▸ **WHAT THE EXERCISE ASKS**
Where a line holds the word "Switch", copy it from the records.

________________

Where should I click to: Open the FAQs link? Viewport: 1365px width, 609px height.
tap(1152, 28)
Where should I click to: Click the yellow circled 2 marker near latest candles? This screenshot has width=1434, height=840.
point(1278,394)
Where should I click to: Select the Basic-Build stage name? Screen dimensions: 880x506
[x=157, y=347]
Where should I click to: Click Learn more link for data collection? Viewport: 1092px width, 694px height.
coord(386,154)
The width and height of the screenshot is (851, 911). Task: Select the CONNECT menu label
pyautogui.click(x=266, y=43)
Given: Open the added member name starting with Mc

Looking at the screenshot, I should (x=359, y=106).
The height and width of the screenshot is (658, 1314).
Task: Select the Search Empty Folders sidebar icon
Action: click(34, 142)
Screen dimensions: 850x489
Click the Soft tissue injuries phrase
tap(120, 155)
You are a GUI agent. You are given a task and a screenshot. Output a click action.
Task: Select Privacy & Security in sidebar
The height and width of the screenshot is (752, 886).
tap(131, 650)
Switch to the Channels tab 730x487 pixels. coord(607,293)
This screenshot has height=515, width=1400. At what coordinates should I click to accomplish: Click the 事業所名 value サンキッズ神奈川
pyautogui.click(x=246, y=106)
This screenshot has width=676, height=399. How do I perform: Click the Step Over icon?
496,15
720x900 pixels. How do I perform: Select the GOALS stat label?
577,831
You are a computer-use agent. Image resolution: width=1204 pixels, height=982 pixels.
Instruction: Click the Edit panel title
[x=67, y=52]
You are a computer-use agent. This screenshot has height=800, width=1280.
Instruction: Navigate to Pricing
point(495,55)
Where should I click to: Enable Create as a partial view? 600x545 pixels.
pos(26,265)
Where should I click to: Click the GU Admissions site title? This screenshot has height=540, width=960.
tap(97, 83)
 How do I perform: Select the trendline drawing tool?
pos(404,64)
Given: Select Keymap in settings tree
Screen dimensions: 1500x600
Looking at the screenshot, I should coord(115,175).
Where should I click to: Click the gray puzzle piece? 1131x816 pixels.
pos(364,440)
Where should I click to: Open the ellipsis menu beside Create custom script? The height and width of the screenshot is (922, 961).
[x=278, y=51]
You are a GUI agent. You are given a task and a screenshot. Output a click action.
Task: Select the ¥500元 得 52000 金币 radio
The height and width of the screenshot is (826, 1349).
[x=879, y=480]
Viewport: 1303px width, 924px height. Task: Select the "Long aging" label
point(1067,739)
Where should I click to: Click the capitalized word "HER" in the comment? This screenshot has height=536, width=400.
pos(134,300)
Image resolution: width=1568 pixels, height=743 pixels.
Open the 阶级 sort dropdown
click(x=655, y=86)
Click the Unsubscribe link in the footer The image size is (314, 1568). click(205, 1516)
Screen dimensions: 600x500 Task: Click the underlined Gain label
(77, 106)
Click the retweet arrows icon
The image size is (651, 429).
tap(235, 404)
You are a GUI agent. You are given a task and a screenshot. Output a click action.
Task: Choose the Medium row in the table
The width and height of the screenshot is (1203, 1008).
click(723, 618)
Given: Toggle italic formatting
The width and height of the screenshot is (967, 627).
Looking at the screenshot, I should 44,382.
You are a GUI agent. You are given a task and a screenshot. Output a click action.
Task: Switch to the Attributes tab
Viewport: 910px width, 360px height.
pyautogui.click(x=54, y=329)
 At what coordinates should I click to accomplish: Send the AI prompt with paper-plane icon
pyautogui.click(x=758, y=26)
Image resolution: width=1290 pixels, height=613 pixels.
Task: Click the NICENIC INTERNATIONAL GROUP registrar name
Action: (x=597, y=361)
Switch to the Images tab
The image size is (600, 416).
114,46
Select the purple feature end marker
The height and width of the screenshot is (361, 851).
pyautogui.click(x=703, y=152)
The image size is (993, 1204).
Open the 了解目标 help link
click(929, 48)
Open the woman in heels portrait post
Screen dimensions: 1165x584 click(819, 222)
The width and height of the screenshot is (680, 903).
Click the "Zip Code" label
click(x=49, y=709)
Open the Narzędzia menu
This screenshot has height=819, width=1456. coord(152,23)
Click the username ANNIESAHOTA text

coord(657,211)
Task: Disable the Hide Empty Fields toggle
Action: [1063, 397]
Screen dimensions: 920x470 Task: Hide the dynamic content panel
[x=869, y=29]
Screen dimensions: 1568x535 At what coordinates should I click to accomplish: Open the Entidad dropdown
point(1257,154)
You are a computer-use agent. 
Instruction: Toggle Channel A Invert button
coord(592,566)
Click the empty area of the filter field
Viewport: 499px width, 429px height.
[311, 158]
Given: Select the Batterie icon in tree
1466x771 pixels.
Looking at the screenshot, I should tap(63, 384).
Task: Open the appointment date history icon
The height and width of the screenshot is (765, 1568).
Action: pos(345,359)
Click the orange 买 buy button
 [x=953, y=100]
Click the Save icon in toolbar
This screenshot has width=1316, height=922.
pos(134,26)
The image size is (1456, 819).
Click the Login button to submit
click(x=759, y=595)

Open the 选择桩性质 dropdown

________________

▸ **RESPONSE FOR THIS EXERCISE**
Switch to the Channels tab 730x487 pixels. coord(607,293)
Task: Switch to the Attributes tab
Switch to the Images tab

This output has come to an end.